I sold my property last week and I’m in a mad scramble to find a new home. With my wish list in hand and a pre-approved mortgage under my belt, I’m confident I’ll eventually find what I’m looking for.
Much to the chagrin of my financial planner, a bank employee, I’ve decided to use an independent mortgage broker rather than getting my mortgage from the bank. Based on my research, mortgage brokers often have access to better rates and more flexible repayment terms.
Mike, my broker and an old pal from university, walked me through the pre-approved application process and reviewed my commitments to the bank where my existing mortgage resides. He then shopped my application around to multiple vendors and came back less than 24 hours later with a rock-bottom rate.
An independent mortgage broker isn’t tied to any financial institution and instead works on your behalf, rather than the lender.
Because they are not employees of a lending institution, mortgage brokers are not limited in the products they can offer you.
They can seek out the best mortgage options to suit your specific situation, from a multitude of lenders — banks, trusts, private companies and insurance firms.

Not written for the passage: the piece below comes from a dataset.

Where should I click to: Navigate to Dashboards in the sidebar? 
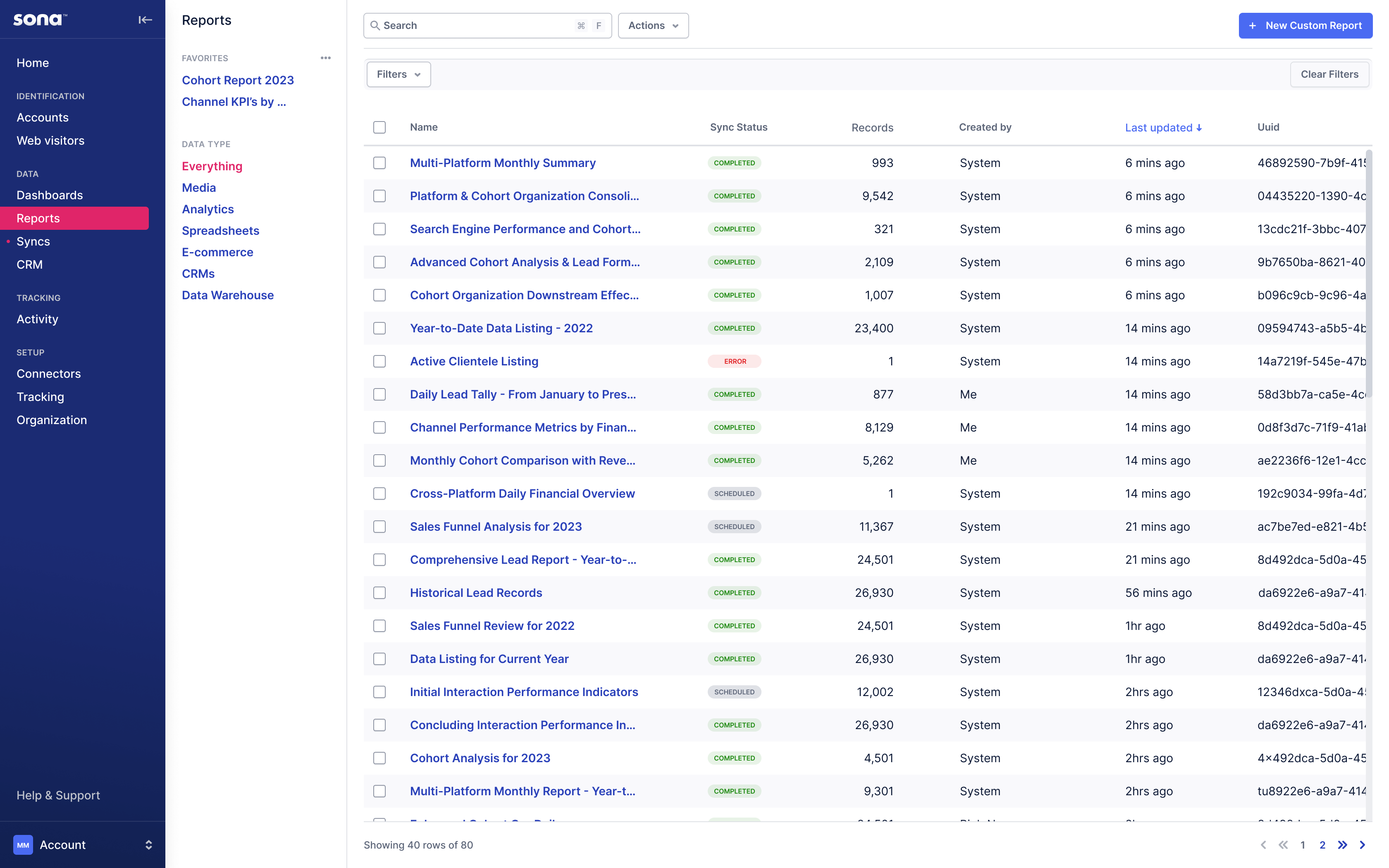[49, 195]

Their primary role is to provide unbiased mortgage options and advice to clients.
In most cases, mortgage brokers are free. When the broker matches a lender with a buyer and a mortgage is placed, the broker is paid by the lender based on size of the mortgage, not the rate.
If you’re thinking of using a mortgage broker, choose wisely. Get referrals from trusted friends or family members. Do your research in advance of meeting with them; know about current rates and structures. That way you’ll have some idea of what you’re hoping to achieve and can clearly communicate it.
I love saving money, and based on my recent first-hand experience, using a mortgage broker will save me tens of thousands of dollars.